--- TASK INPUTS ---

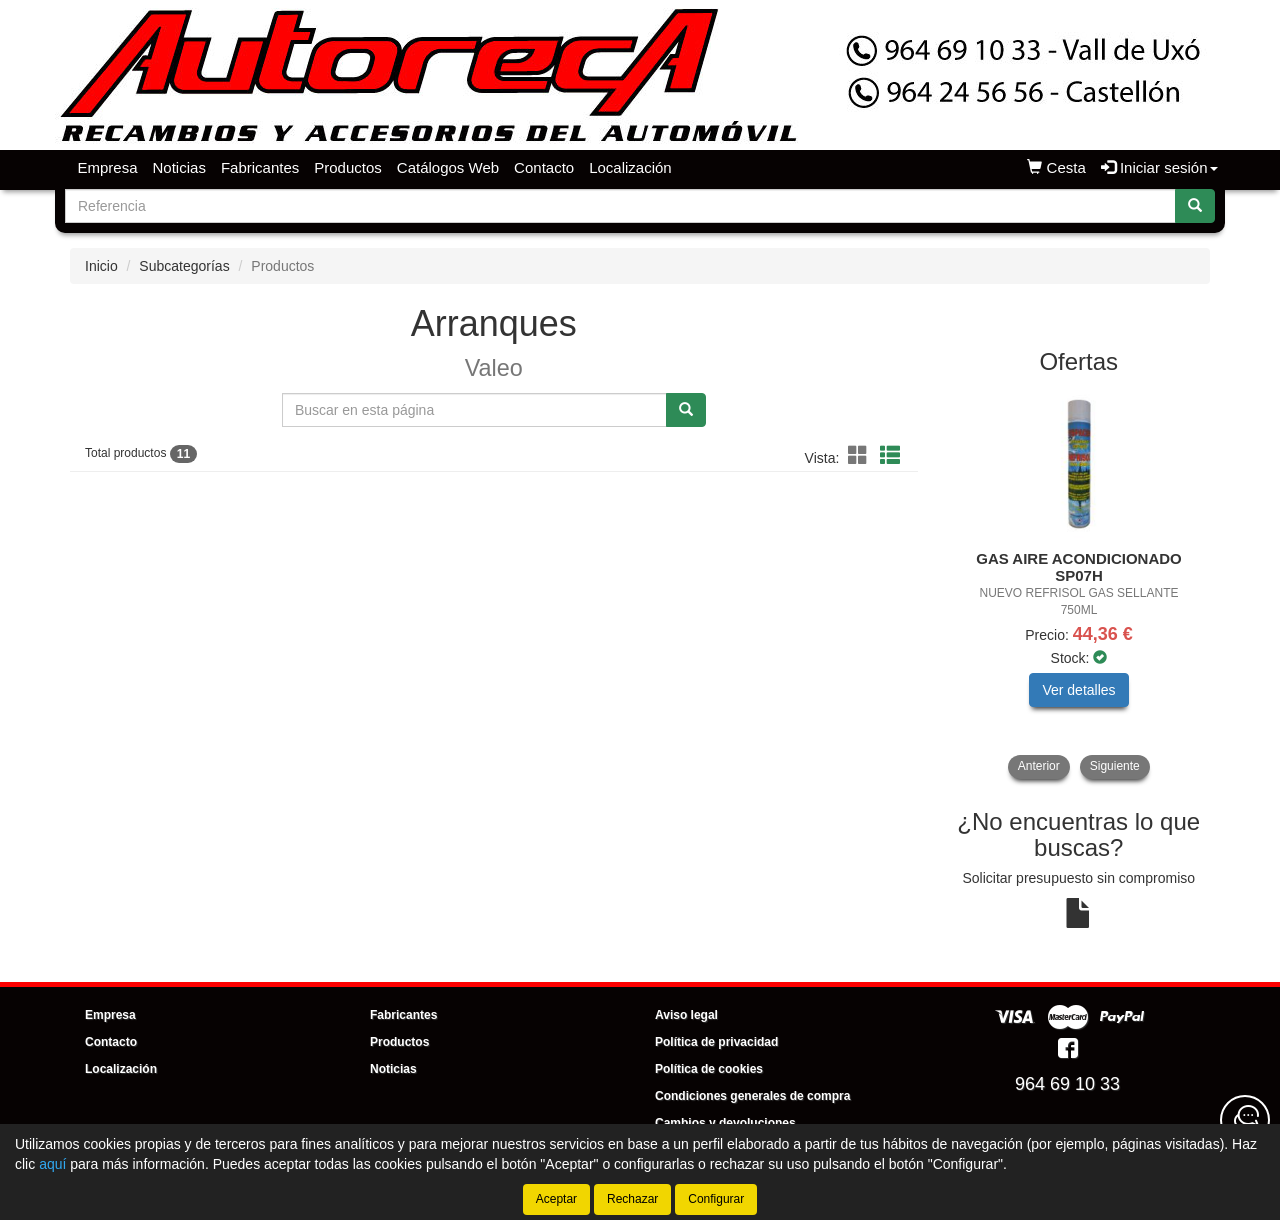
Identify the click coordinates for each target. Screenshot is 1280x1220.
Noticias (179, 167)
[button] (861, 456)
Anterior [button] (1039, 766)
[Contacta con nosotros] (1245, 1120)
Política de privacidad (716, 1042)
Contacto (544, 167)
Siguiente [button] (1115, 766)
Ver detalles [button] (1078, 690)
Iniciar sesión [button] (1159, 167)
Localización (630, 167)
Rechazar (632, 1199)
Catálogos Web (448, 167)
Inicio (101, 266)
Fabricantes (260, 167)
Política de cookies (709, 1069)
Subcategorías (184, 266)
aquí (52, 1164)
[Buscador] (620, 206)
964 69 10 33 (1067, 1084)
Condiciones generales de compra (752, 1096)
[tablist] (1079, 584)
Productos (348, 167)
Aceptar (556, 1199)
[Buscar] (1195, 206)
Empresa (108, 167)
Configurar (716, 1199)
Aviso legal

---

§ DIRECTIVE
List every line of the items above that contains the string "button". Case counts.

§ RESULT FOR THIS EXERCISE
[button] (861, 456)
Anterior [button] (1039, 766)
Siguiente [button] (1115, 766)
Ver detalles [button] (1078, 690)
Iniciar sesión [button] (1159, 167)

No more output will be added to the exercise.